AgriNature – Teil des ökologischen Netzes

Das ökologische Netz einer Art umfasst die Gesamtheit aller Lebensräume, die von dieser Art bewohnt bzw. durchquert werden.

Beispiel:

Die Kleine Hufeisennase, eine in Wallonien äußerst selten gewordene Fledermausart, braucht zum Überleben zahlreiche Lebensräume. Natürliche Höhlen, Dachböden und sonstige Hohlräume dienen als Lebensraum tagsüber. 

Nachts jagen die Fledermäuse auf Wiesen, Lichtungen, im Unterholz sowie in der Nähe von Teichen und Wasserstellen Insekten. Diese Zonen werden als „Kernzonen“ (1) und „Entwicklungszonen“ (2) bezeichnet.

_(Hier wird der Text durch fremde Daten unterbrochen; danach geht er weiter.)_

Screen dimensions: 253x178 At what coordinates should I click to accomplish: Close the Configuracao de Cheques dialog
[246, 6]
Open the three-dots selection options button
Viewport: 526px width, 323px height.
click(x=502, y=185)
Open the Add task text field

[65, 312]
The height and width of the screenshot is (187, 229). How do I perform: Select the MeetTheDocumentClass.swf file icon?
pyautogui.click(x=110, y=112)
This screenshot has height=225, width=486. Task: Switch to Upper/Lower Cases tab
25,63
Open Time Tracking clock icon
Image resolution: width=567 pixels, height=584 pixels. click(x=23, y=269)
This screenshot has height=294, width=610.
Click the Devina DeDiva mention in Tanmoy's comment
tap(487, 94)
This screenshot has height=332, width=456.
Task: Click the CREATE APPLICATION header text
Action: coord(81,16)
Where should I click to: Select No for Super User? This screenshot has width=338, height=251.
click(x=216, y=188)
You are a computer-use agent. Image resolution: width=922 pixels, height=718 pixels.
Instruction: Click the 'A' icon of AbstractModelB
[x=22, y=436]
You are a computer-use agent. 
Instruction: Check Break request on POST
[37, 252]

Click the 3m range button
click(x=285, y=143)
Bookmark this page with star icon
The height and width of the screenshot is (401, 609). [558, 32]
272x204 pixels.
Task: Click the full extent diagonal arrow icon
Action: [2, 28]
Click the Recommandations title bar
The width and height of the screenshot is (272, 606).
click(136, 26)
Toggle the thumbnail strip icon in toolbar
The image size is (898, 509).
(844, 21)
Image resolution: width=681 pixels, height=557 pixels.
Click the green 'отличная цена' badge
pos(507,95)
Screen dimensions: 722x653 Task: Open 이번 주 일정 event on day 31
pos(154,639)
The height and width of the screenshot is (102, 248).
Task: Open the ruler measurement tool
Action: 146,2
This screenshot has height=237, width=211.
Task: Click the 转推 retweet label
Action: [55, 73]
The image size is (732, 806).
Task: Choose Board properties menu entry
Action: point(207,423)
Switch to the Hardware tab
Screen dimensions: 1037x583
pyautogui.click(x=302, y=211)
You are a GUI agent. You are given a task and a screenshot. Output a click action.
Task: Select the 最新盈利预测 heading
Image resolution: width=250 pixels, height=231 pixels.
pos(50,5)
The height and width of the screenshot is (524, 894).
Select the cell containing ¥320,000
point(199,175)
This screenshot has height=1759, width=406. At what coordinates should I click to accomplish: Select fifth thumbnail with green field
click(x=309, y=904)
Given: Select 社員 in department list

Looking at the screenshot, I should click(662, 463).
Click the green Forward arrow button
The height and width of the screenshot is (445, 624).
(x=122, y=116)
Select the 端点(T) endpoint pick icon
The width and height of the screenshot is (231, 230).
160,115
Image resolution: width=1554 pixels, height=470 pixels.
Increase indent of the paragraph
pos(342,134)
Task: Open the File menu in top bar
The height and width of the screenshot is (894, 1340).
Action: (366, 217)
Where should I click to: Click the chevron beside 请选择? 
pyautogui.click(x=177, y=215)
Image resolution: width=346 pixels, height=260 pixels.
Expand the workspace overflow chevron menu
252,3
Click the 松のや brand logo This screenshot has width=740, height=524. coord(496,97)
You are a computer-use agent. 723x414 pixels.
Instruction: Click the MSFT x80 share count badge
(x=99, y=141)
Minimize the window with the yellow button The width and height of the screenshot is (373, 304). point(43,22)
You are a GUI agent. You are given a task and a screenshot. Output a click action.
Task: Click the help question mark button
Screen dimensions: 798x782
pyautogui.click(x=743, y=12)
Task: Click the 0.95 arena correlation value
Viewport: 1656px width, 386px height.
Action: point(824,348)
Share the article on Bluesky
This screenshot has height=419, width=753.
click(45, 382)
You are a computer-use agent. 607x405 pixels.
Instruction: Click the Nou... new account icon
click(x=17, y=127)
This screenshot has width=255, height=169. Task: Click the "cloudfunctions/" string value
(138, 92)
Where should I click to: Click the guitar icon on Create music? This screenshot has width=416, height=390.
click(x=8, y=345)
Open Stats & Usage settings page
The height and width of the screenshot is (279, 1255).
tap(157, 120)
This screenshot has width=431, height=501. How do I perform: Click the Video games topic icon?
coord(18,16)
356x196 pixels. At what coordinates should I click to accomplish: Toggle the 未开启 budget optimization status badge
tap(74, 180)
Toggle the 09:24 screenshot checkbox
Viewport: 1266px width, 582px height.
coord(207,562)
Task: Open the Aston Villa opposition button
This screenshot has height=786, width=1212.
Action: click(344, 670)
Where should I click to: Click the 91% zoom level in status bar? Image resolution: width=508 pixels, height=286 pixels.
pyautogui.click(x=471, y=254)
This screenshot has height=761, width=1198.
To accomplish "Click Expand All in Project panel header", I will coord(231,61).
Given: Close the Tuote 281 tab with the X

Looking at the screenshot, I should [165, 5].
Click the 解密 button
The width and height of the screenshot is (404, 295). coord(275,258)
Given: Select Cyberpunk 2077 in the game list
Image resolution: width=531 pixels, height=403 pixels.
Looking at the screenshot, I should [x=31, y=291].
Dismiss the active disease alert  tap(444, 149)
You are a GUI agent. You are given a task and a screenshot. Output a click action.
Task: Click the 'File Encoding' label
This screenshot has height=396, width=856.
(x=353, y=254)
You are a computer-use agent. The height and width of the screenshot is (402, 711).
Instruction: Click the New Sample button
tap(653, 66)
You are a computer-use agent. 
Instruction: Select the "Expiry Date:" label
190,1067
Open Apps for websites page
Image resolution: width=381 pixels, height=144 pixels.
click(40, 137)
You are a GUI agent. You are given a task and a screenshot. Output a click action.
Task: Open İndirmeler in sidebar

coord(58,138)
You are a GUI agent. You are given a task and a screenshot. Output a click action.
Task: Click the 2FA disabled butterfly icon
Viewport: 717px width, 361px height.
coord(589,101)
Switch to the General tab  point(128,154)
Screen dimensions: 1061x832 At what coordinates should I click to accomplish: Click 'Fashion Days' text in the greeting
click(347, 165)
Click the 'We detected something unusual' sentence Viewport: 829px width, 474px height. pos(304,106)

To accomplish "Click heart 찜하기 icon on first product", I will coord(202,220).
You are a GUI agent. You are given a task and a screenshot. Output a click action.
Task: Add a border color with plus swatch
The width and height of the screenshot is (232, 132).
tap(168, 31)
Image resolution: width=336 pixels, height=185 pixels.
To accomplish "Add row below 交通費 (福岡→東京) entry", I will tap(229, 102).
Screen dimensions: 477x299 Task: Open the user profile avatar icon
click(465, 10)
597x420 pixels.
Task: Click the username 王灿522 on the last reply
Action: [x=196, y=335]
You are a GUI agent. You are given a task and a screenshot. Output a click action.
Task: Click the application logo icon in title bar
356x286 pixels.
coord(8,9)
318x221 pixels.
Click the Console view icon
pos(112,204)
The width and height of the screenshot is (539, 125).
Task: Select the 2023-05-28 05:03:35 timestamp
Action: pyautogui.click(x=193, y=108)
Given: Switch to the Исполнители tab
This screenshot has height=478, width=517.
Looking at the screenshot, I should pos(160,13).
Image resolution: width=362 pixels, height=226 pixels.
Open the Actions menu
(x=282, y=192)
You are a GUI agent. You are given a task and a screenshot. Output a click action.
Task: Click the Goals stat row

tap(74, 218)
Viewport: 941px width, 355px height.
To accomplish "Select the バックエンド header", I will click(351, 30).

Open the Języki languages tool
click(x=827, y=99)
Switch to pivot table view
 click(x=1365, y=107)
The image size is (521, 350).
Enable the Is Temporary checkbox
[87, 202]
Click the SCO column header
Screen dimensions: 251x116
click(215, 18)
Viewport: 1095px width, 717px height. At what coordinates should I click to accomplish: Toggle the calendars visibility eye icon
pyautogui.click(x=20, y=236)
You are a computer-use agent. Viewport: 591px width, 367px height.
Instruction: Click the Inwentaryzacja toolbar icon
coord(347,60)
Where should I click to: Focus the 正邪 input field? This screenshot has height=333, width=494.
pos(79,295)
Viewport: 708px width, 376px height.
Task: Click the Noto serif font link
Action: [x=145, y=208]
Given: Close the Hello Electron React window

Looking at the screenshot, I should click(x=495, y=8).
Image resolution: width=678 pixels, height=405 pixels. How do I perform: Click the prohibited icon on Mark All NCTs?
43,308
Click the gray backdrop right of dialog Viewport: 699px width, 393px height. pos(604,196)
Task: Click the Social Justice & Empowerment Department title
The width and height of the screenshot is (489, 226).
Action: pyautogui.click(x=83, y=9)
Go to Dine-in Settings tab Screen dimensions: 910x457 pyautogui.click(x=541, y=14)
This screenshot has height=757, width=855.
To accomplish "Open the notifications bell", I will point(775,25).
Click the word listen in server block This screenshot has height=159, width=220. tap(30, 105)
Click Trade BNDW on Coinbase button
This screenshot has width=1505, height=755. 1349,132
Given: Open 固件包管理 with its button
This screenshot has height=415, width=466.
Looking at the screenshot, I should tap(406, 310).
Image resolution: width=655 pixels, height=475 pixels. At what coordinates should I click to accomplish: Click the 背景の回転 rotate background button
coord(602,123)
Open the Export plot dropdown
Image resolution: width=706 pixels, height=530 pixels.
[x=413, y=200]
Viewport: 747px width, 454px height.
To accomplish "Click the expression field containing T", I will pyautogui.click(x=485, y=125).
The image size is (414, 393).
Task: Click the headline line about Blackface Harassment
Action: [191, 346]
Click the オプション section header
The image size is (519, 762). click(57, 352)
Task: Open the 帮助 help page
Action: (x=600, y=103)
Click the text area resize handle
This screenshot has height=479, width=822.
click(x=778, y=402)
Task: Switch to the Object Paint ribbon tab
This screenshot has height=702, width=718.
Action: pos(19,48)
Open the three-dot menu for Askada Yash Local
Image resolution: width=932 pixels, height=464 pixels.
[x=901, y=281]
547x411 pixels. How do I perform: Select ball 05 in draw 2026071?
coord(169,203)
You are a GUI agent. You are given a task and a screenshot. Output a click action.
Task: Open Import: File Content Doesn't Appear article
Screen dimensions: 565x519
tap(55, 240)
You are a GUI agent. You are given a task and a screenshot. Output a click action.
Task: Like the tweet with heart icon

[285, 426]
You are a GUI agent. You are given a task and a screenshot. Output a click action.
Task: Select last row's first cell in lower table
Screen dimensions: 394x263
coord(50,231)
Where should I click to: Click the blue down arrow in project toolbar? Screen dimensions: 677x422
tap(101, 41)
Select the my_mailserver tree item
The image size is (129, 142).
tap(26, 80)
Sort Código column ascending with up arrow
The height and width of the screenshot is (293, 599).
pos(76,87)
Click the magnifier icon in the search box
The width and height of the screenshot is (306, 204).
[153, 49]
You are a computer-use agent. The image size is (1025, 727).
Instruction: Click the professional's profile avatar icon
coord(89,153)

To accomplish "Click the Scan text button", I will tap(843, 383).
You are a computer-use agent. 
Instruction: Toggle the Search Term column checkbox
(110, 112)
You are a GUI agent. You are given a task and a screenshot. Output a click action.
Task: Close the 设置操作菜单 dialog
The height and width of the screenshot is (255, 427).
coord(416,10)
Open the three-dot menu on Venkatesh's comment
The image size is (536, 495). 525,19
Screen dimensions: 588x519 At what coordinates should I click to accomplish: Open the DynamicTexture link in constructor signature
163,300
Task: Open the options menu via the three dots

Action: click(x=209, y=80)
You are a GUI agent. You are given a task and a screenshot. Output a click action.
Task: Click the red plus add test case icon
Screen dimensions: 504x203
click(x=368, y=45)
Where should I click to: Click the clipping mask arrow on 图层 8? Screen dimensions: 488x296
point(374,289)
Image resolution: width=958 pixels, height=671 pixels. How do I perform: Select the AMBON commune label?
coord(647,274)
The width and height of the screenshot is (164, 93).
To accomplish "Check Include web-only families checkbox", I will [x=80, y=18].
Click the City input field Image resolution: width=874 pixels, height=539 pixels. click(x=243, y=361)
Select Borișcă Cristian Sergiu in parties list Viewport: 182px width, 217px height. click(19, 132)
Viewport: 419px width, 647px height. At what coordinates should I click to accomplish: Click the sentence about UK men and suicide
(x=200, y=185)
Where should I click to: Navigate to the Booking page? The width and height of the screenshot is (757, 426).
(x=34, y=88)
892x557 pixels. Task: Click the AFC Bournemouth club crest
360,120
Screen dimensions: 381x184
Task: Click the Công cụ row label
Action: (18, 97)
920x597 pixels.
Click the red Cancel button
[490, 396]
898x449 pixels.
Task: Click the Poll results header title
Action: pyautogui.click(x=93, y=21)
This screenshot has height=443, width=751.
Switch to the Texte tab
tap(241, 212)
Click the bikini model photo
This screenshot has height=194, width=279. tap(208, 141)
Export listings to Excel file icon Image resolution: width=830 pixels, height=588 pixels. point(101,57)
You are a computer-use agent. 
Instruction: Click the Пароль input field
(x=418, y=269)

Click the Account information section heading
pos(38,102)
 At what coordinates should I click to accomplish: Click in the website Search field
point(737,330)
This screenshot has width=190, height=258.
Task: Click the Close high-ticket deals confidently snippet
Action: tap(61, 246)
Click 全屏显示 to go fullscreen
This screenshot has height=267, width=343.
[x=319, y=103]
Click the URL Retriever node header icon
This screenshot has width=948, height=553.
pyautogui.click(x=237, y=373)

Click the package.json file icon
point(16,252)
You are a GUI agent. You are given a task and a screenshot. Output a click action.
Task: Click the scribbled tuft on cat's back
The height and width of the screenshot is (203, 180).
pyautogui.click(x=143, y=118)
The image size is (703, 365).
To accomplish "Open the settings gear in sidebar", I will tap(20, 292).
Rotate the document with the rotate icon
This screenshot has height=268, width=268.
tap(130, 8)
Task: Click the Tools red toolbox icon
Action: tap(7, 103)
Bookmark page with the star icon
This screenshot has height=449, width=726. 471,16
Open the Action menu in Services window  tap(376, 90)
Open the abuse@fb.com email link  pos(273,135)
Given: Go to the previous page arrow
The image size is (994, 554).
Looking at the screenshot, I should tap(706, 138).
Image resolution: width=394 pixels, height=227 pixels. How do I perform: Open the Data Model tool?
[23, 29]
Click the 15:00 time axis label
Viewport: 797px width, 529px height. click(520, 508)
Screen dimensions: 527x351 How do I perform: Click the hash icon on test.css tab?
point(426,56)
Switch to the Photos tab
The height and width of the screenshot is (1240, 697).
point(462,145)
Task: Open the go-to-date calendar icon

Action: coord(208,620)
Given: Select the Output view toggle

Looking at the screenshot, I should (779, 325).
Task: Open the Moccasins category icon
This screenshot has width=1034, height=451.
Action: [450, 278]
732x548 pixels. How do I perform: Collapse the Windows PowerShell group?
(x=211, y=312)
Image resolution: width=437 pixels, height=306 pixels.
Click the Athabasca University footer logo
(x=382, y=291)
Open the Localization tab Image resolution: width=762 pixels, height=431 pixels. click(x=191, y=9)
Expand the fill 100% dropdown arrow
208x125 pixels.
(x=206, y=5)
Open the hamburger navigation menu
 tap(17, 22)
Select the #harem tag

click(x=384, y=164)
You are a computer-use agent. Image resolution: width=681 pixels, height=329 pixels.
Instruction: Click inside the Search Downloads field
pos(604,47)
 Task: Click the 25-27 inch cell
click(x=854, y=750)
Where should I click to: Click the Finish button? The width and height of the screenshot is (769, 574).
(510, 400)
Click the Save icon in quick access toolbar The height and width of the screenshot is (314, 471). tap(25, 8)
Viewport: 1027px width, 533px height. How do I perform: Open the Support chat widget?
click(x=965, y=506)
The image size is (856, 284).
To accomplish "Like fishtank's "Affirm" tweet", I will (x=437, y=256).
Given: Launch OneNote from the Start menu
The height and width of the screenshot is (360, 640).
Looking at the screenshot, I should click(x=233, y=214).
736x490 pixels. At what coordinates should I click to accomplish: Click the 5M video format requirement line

Um sich zwischen Hohlräumen und Jagdgebiet hin und her zu bewegen, benötigt diese Art zudem Hecken und Baumreihen, da sich Fledermäuse niemals über offene Zonen hinweg fortbewegen. Diese Zonen heißen „Verbindungszonen (3).

Zusammengenommen bilden diese Zonen, die den gesamten Lebens-, Nahrungs- und Flugraum darstellen, das ökologische Netz der Art.

Wird das ökologische Netz in der Gesamtheit einer Region betrachtet, umfasst es alle Lebensräume der in dieser Region vorhandenen Arten.

Da sich das wallonische Gebiet zur Hälfte aus landwirtschaftlichen Flächen zusammensetzt, spielen die Landwirte bei der Erhaltung und Entwicklung des ökologischen Netzes eine Schlüsselrolle.